Por um lado, porque o homem tem a capacidade de ficcionar a realidade, ou seja, de a falsear, seja mentindo deliberadamente, por ação ou omissão, o que ocorre quando uma testemunha narra em tribunal factos que sabe serem inexistentes, no todo ou em parte, ou omite propositadamente factos relevantes que percecionou.

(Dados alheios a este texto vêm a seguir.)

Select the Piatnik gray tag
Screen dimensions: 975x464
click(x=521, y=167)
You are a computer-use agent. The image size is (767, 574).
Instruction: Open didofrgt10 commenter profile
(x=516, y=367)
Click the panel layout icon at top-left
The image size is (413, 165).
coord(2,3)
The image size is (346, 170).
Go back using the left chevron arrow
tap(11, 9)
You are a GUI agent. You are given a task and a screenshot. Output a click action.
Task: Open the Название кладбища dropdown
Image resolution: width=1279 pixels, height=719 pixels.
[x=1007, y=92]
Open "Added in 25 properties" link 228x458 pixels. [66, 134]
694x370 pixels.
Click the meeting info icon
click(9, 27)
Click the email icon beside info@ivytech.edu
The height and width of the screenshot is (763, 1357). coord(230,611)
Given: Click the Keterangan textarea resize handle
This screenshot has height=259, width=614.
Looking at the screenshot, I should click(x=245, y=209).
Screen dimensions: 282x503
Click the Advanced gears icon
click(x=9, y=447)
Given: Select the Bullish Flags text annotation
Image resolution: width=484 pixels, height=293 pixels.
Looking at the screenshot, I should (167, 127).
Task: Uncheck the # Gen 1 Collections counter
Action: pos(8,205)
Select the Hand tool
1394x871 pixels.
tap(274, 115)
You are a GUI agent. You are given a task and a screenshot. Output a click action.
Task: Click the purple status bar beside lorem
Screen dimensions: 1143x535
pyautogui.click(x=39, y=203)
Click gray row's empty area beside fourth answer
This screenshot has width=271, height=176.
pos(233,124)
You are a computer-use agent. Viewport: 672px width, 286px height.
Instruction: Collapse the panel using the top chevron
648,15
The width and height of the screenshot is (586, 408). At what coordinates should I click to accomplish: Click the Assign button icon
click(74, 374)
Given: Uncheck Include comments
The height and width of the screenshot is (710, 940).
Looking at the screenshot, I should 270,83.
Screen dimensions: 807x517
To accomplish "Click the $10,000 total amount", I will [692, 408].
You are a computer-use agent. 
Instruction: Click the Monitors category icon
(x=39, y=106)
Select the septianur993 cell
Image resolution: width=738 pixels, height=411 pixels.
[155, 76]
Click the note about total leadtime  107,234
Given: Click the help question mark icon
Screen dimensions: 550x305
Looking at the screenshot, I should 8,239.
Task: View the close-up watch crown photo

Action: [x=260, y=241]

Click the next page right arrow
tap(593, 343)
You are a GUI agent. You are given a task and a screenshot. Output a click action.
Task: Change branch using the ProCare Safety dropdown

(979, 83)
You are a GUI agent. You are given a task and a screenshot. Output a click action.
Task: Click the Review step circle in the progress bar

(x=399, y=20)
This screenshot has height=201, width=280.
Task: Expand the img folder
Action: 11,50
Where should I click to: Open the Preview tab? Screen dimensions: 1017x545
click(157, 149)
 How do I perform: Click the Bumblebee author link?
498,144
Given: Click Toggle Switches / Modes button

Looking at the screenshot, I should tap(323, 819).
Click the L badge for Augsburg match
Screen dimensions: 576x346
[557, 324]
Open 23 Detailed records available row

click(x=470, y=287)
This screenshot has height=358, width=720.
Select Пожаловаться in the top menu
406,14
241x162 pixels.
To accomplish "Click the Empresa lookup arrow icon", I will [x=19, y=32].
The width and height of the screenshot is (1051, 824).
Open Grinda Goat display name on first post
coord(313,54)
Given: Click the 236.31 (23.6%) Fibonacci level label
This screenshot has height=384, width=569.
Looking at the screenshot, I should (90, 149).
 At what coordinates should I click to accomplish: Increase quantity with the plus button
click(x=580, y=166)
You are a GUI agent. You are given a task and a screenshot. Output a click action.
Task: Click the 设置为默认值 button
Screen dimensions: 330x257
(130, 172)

Por outro, porque, mesmo nos casos em que a testemunha depõe com sinceridade, pode ocorrer que a testemunha não tenha percecionado ela própria os factos e os tenha ouvido narrar a outrem, caso em que não é sequer testemunha deles, ou, então, percecionou-os de forma deficiente ou tem dificuldade em evocá-los e ao fazê-lo descreve o que não ocorreu ou omite inconscientemente aspetos relevantes.
Uma circunstância importante na apreciação de um testemunho reside na probabilidade do facto ter ocorrido e da testemunha o ter guardado na sua memória.
Ora, no caso dos autos, as regras de experiência acerca da ação humana dizem-nos que, em matéria de quantias monetárias relevantes para as pessoas que estiverem em causa, como são as quantias referidas nos autos (30 mil e 15 mil euros), não as transportam, nem entregam a terceiros em notas/moedas metálicas se o puderem fazer de modo mais cómodo, através de cheque ou transferência bancária, pois tais quantias pelo valor elevado demoram, desde logo, tempo a contar, nota a nota, certamente mais do que uma vez, para detetar algum erro que possa ter sido cometido numa primeira contagem.
Depois, as pessoas sabem que caso façam habitualmente pagamentos de milhares de euros em dinheiro, isso é falado e chegará aos ouvidos de muita gente e sabem que correm sempre um risco de serem assaltadas, os próprios ou as respetivas habitações.
No caso dos autos, as testemunhas dizem que quer na entrega, quer a receção foi em dinheiro, em papel.
Estas são ações humanas inusuais, sendo apenas praticadas se houver uma justificação devidamente adequada para um procedimento deste tipo e no caso não há.
O Réu disse que a devolução foi sempre em dinheiro – minuto 25:24 – porque não trabalhava com cartões, só com dinheiro. Fazia o pagamento de frangos às vezes de 2000 contos em dinheiro – minuto 25:58.
Não é convincente porque na altura dos empréstimos entregou cheques, o que significa que também lidava com cheques e podia tê-los usado para pagar o empréstimo.
Por outro lado, a entrega em cheque ou transferência bancária serve também de meio de prova das deslocações em dinheiro e isso dá segurança a quem empresta.
Por estas razões, os factos alegados pelas testemunhas QQ, MM e Réu, devido à improbabilidade de terem ocorrido, não têm capacidade para formar a convicção, no sentido de que aquilo que disseram corresponde à realidade.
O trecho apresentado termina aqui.